Como vimos anteriormente, o divórcio já não se constitui no mesmo tabu que antes. Mas daí, aceitar que o divorciado contraia novas núpcias já seria pedir demais, pelo menos, para alguns segmentos da igreja evangélica. Se quer divorciar, divorcie, mas não se atreva a querer construir um novo relacionamento. Para alguns, isso só seria permitido se o ex viesse a morrer. Por isso, muitos suportam relacionamentos abusivos, mas em secreto, rogam a Deus que “prepare e leve” o seu cônjuge. Só assim, sairiam verdadeiramente livres, sem terem que se preocupar com partilha de bens, com a guarda de filhos, e de quebra, estariam prontos para alçar novos voos amorosos.

Em meu texto sobre o divórcio, demonstrei à luz das Escrituras que, apesar de toda dor envolvida, ele pode ser uma alternativa legítima que vise a preservação da integridade física e emocional de ambos os envolvidos. Mas nas linhas que se seguem, quero abordar a possibilidade de um segundo casamento, bem como a melhor maneira de se lidar com esta realidade.

Como já disse, Deus odeia o divórcio porque Ele mesmo passou por um. Sua primeira aliança era com Israel, povo escolhido dentre as nações, mas que lhe foi infiel, rendendo-se à idolatria. Mas Ele não somente se divorciou de Israel, mas também contraiu uma nova aliança com outro povo, a igreja. Isso já havia sido profetizado inúmeras vezes ao longo da Antiga Aliança, como por exemplo pelos lábios de Oséias, citado pelo apóstolo Paulo em sua epístola aos Romanos:

“Como também diz em Oséias: Chamarei meu povo ao que não era meu povo; e amada à que não era amada. E sucederá que no lugar em que lhes foi dito: Vós não sois meu povo; aí serão chamados filhos do Deus vivo.” Romanos 9:25, 26

Ou pelos lábios de Ageu:

“A glória desta última casa será maior do que a da primeira, diz o Senhor dos Exércitos, e neste lugar darei a paz, diz o Senhor dos Exércitos.” Ageu 2:9

 

Não, Deus não é bígamo. Ele não tem dois povos com os quais mantenha alianças distintas. Seu povo é a igreja, embrião da nova humanidade, formada por todos que fazem do amor o distintivo de sua espiritualidade e o esteio de sua fé.

Aos que insistem com o dogma da indissolubilidade matrimonial ou da impossibilidade de se contrair novas núpcias, sugiro que releiam passagens bíblicas que relatam episódios em que Deus lança mão disso para alcançar Seus propósitos salvíficos.

Por exemplo: Ester foi a segunda esposa do rei Assuero. Vasti, a primeira, recusou-se a atender à sua convocação, e por isso, foi destituída. Teria Ester cometido adultério ao aceitar se casar com um rei divorciado? Pois se não houvesse aceitado, como teria livrado o seu próprio povo da trama de Hamã que pretendia exterminá-lo (Ester 1-3)?

DADOS EXTRAÍDOS:
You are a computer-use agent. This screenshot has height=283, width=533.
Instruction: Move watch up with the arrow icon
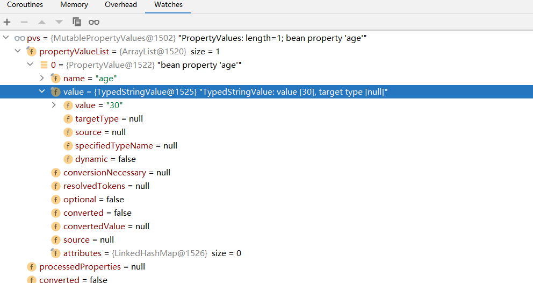42,22
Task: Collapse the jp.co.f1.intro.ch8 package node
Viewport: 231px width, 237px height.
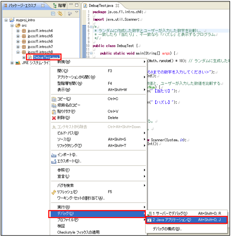Action: tap(18, 52)
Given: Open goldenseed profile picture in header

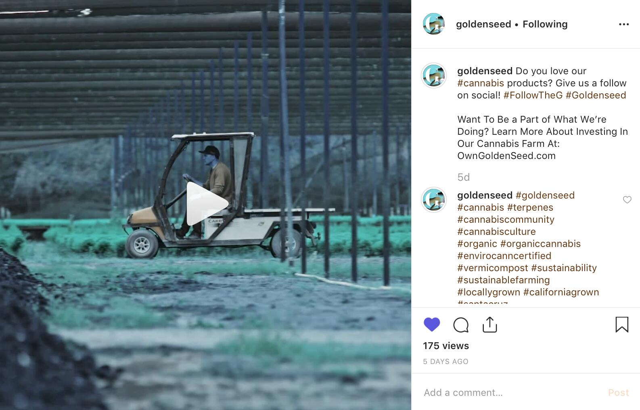Looking at the screenshot, I should (x=434, y=24).
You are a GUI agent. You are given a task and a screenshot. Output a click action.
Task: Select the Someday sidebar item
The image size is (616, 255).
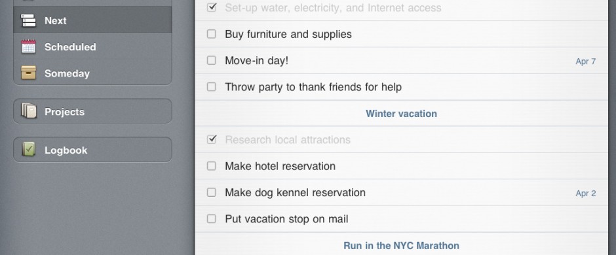[92, 73]
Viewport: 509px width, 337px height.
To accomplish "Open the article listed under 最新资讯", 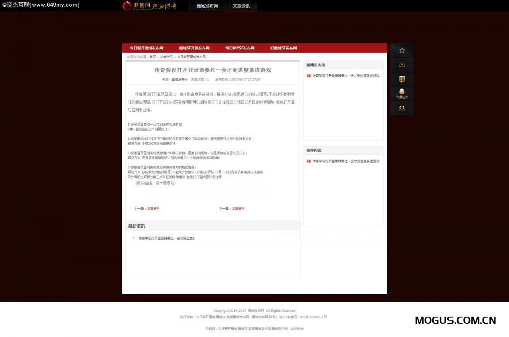I will [x=167, y=238].
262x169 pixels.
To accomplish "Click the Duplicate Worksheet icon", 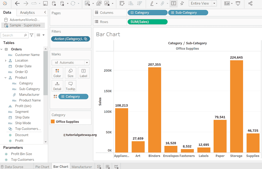I will (x=99, y=4).
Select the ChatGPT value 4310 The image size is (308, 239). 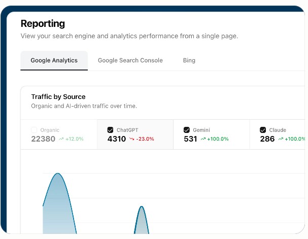(x=117, y=139)
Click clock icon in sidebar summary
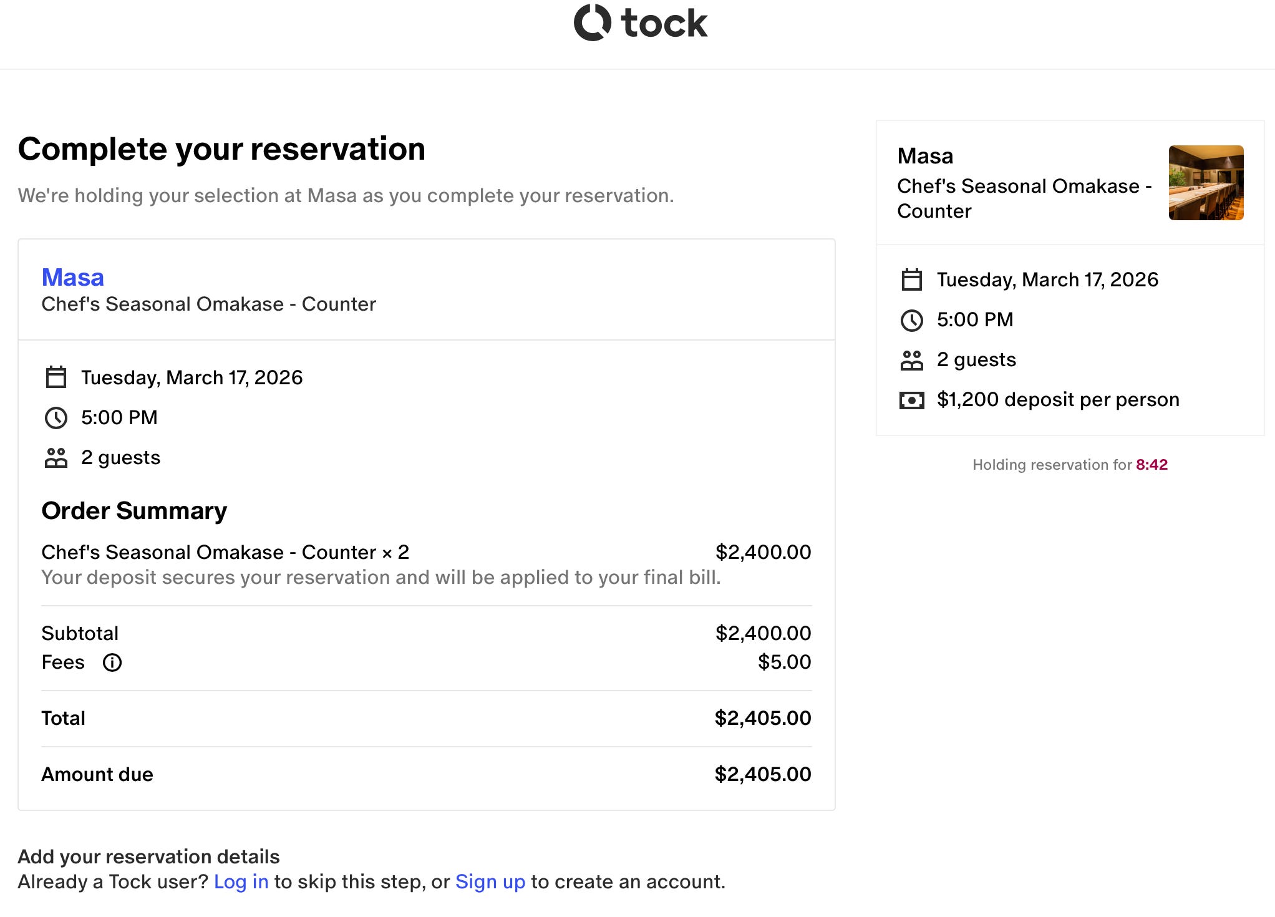 [x=911, y=320]
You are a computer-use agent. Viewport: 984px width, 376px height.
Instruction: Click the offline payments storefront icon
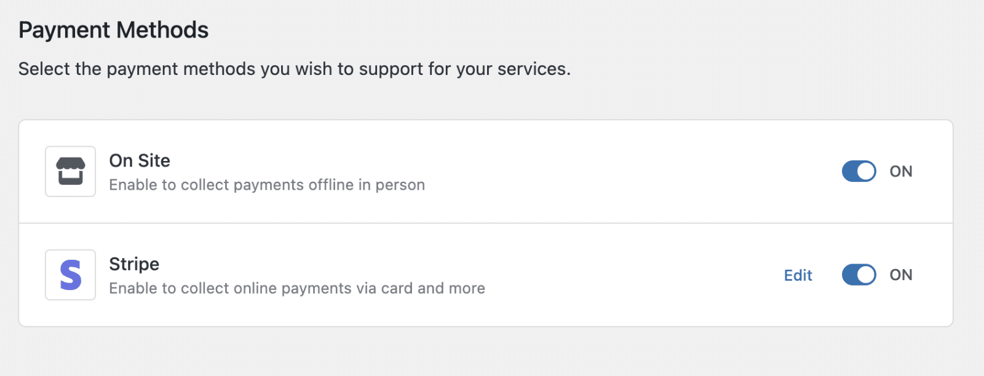tap(69, 171)
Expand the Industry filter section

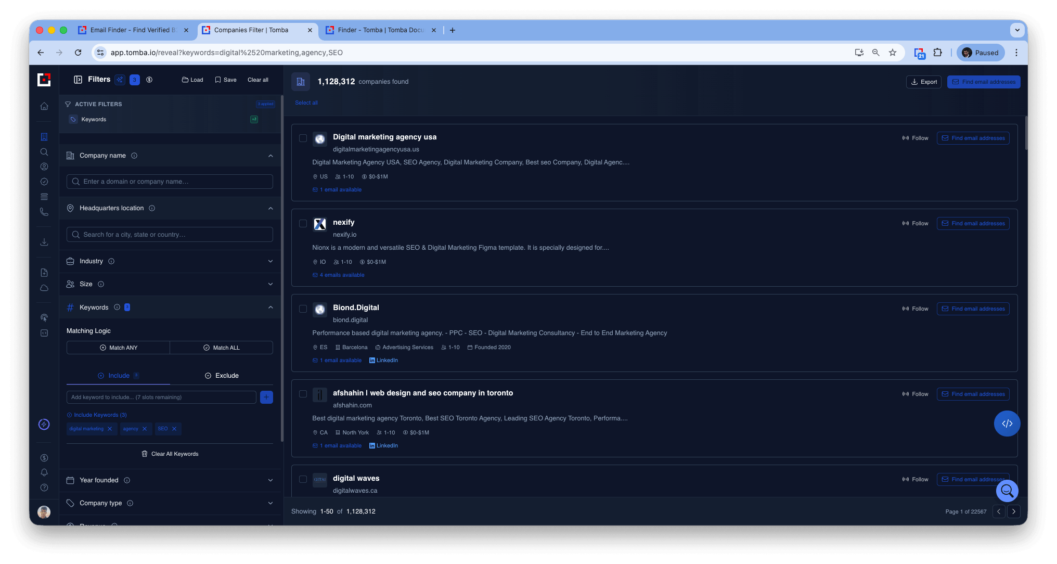[x=170, y=261]
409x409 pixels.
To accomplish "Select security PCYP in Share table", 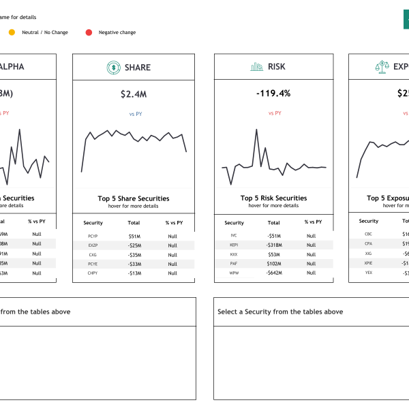I will point(93,236).
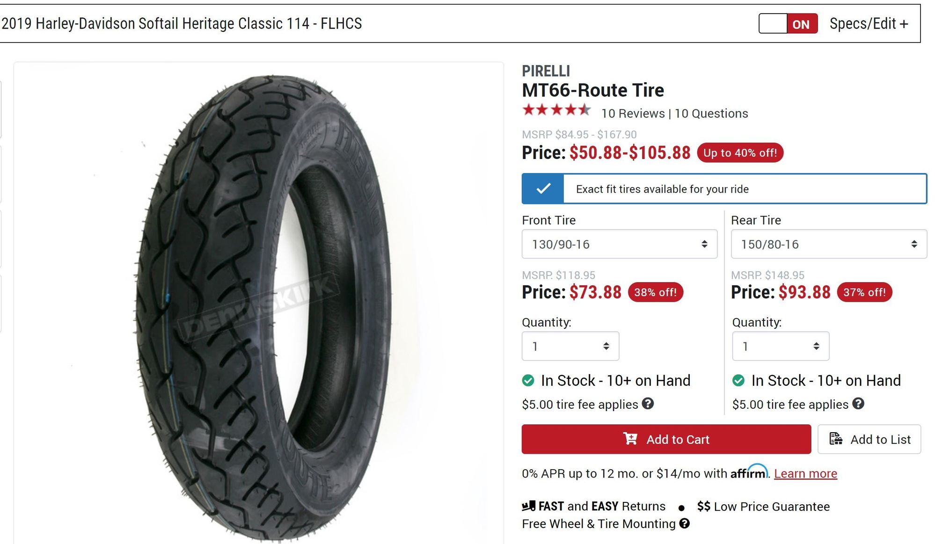Open the Rear Tire size dropdown

point(829,244)
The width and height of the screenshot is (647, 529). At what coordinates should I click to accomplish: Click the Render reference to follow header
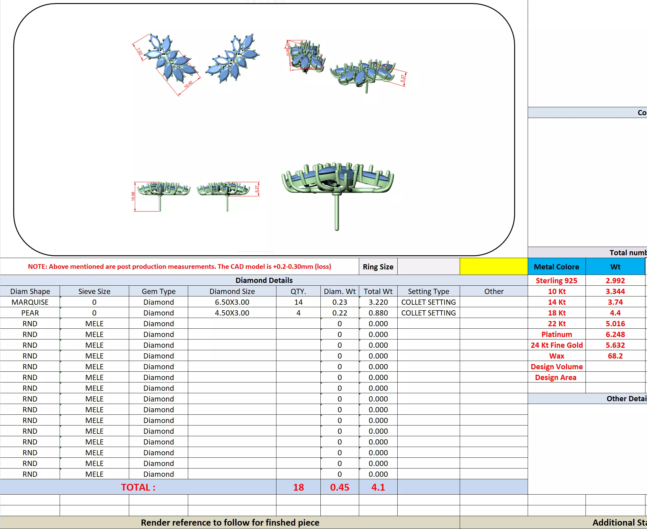[230, 522]
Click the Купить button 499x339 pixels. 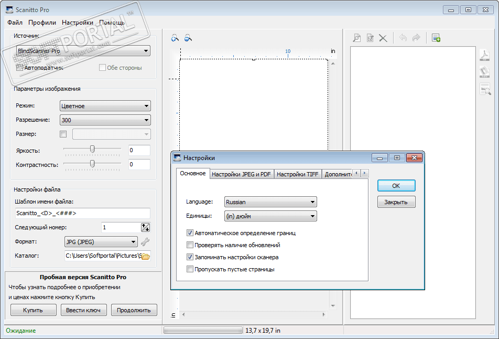[x=32, y=310]
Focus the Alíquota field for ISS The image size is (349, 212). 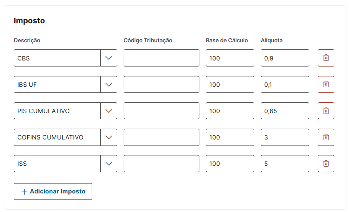coord(285,164)
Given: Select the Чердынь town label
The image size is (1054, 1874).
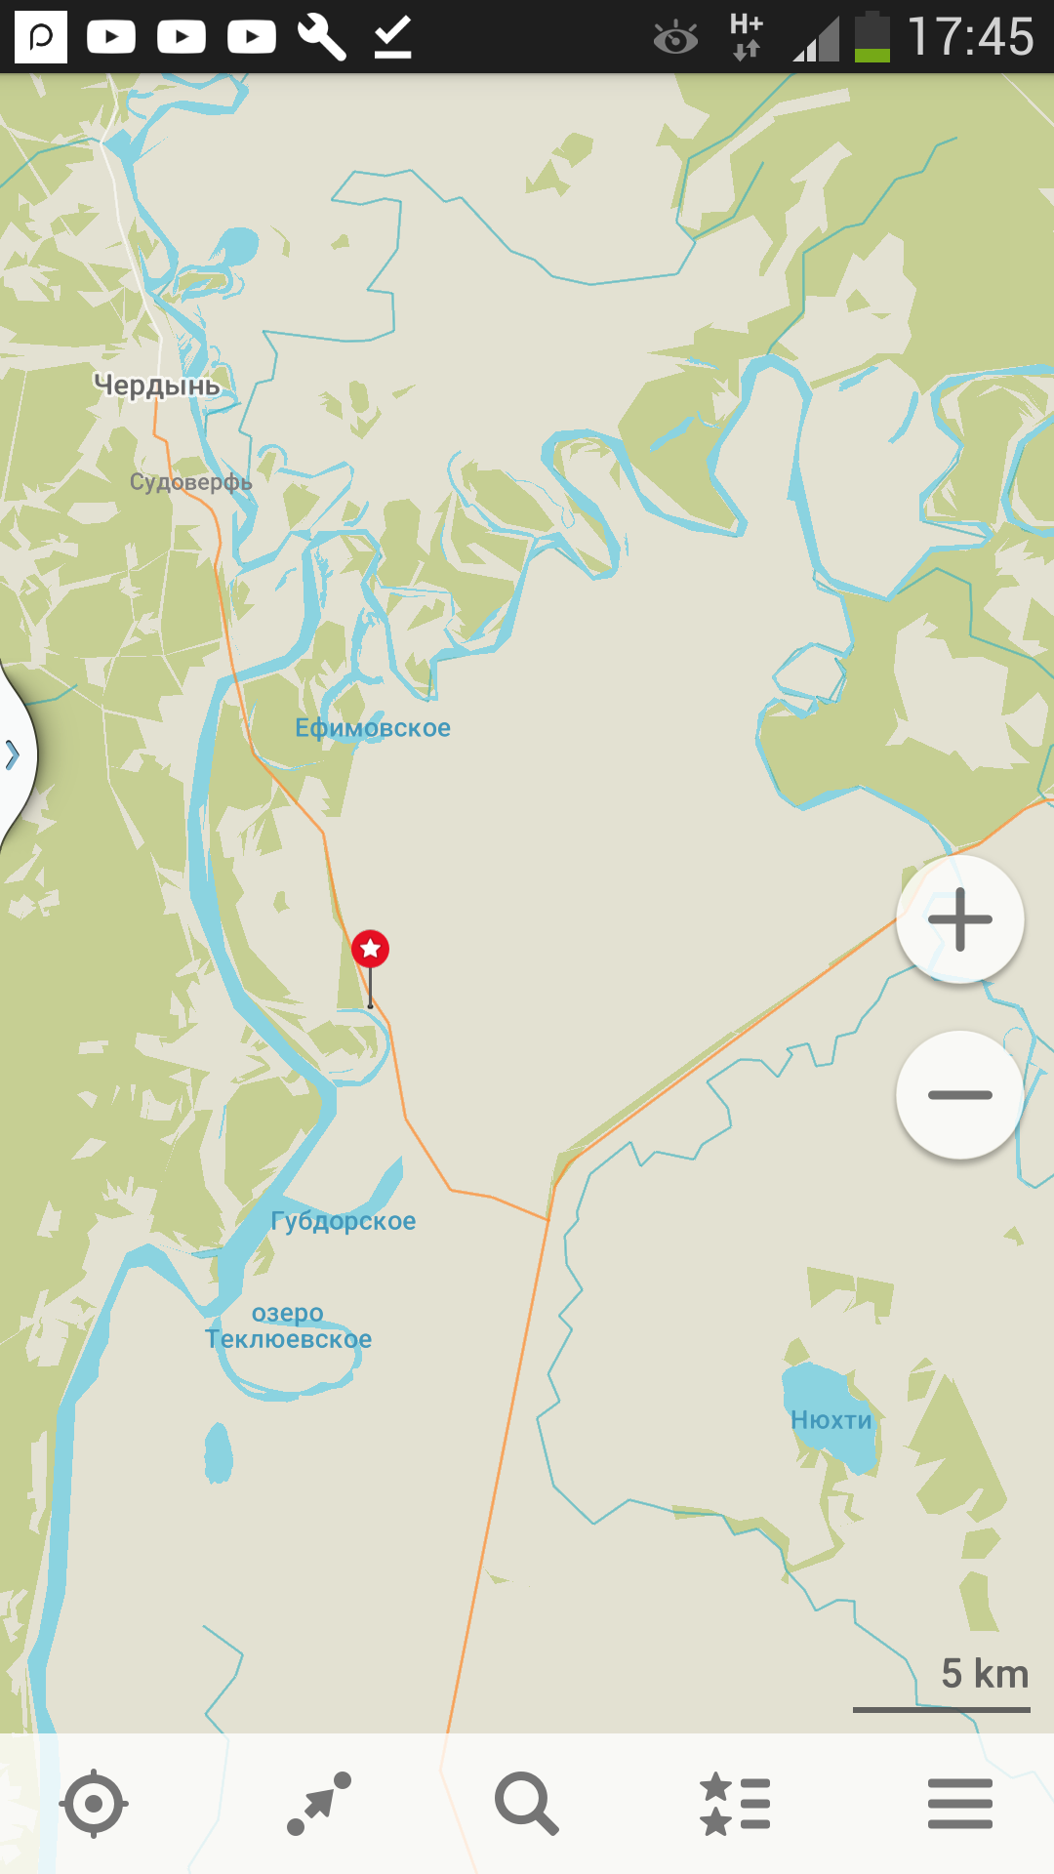Looking at the screenshot, I should pos(157,386).
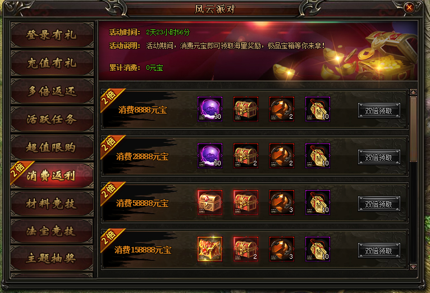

TAREFAS A REALIZAR:
**A.** Resuma em duas frases o trecho sobre o segundo casamento.
**B.** Prossiga com o trecho sobre o segundo casamento a partir da última frase.
Os dados são um material à parte, sem ligação com o trecho.

RESPOSTAS POR TAREFA:
**A.** Alguns segmentos da igreja evangélica já aceitam o divórcio, mas não admitem que o divorciado se case de novo, e por isso muitos suportam relacionamentos abusivos enquanto pedem em segredo que Deus leve o cônjuge. O trecho argumenta que Deus se divorciou de Israel e firmou uma nova aliança com a igreja, e aponta Ester, segunda esposa do rei Assuero, como exemplo de um novo casamento de que Deus se valeu para Seus propósitos salvíficos.

**B.**
Moisés foi duramente criticado por seus irmãos Arão e Miriam por haver contraído um novo matrimônio com uma mulher estrangeira. Sabe o que Deus fez? Pôs-se favorável a Moisés, disciplinando-os severamente por sua conspiração (Números 12).

A primeira esposa de Davi foi Mical, filha de Saul. Jesus, porém, veio da linhagem de Bate-seba, oitava esposa de Davi.

Precisamos diferenciar o que é ideal do que é real. O ideal seria que Israel jamais se envolvesse com práticas idólatras, mantendo-se fiel ao seu Deus. O ideal seria que todo casamento durasse o tempo de vida dos cônjuges. Mas nem sempre este ideal é possível. Portanto, temos que lidar com as demandas reais que a vida nos apresenta.

Se nos dias bíblicos já não era bom que o homem (no sentido genérico) estivesse só, imagine nos dias atuais, quando somos bombardeados por todos os lados com mensagens apelativas, com cobranças sociais, com o assédio da depressão, etc.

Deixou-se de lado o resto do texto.